> [Aufgaben]:
- a) Fassen Sie das Interview in zwei Sätzen zusammen.
- b) Zitieren Sie aus dem Interview die Stelle, die mit „Herr Townsend, was“ beginnt und bis „Zukunft besser machen.“ reicht.

> [Seitentext]:
::::::
Herr Townsend, was verbinden Sie als Band mit diesem Projekt? Fairchance hat uns interessiert, weil wir – vor allem Jamie und ich – viele Ortswechsel hinter uns haben. Jamie kommt aus den Staaten, ich bin in den Vereinigten Arabischen Emiraten geboren, beide sind wir in England aufgewachsen. Heute leben wir alle in Deutschland. Wir wissen, wie das ist, wenn man fremd ist und ankommen möchte.
Was bedeutet MITsprache für Sie persönlich? Ein Miteinander funktioniert nur, wenn man kommuniziert, sich austauscht. Das ist auch bei uns in der Band so. Nur weil wir alles immer direkt ansprechen, herrscht bei uns Harmonie. Kinder und Jugendliche, die sich untereinander sprachlich verständigen können und sich verstehen – die werden die Zukunft besser machen.
Das vollständige Interview mit der Band Abots finden Sie hier.
Auch Sie können helfen!
::::::
> [Datenauszug]:

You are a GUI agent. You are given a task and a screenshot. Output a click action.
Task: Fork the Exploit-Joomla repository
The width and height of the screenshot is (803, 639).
::::::
> [Lösungen]:
- a) Die Band Abots interessiert sich für Fairchance, weil vor allem Jamie und Herr Townsend viele Ortswechsel hinter sich haben und wissen, wie es ist, fremd zu sein und ankommen zu wollen. Für Herrn Townsend funktioniert ein Miteinander nur durch Kommunikation und Austausch, und Kinder und Jugendliche, die sich sprachlich verständigen können, werden seiner Ansicht nach die Zukunft besser machen.

- b)
Herr Townsend, was verbinden Sie als Band mit diesem Projekt? Fairchance hat uns interessiert, weil wir – vor allem Jamie und ich – viele Ortswechsel hinter uns haben. Jamie kommt aus den Staaten, ich bin in den Vereinigten Arabischen Emiraten geboren, beide sind wir in England aufgewachsen. Heute leben wir alle in Deutschland. Wir wissen, wie das ist, wenn man fremd ist und ankommen möchte.
Was bedeutet MITsprache für Sie persönlich? Ein Miteinander funktioniert nur, wenn man kommuniziert, sich austauscht. Das ist auch bei uns in der Band so. Nur weil wir alles immer direkt ansprechen, herrscht bei uns Harmonie. Kinder und Jugendliche, die sich untereinander sprachlich verständigen können und sich verstehen – die werden die Zukunft besser machen.